▶ [Exercise goal]: Please filter the listing below and copy out the lines that hold "agent".
____________
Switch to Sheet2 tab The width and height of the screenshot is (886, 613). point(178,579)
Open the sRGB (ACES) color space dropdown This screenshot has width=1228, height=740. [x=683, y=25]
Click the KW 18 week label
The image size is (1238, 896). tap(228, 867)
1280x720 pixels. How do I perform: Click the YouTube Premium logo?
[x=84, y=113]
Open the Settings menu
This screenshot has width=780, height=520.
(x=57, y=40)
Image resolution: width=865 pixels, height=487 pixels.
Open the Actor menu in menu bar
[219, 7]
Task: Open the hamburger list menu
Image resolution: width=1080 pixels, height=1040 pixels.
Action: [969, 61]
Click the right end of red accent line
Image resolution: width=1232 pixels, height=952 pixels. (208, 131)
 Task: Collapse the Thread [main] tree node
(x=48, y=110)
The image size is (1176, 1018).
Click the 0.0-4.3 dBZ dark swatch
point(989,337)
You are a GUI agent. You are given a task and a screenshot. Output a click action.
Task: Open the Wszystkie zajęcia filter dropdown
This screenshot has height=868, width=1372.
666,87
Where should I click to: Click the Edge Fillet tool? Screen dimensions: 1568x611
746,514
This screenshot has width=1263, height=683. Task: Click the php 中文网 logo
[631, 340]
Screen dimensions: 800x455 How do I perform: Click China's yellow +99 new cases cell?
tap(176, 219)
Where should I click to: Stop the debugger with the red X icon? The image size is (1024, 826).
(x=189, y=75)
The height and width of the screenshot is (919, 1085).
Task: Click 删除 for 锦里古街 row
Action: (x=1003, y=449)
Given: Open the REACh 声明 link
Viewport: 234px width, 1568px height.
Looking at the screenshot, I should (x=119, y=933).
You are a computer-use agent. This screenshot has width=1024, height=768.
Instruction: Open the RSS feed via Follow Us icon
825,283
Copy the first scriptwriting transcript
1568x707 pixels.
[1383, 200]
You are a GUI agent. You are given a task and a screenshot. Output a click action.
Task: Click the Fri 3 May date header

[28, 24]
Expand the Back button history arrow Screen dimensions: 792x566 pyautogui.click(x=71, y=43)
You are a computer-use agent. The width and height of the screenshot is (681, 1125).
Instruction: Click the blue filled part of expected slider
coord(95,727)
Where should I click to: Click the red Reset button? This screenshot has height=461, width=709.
____________
▶ [Written answer]:
You are a GUI agent. You are given a task and a screenshot. Output a click action.
You are a computer-use agent. This screenshot has width=1024, height=768.
You are a GUI agent. You are given a task and a screenshot. Output a click action.
You are a computer-use agent. The width and height of the screenshot is (681, 1125).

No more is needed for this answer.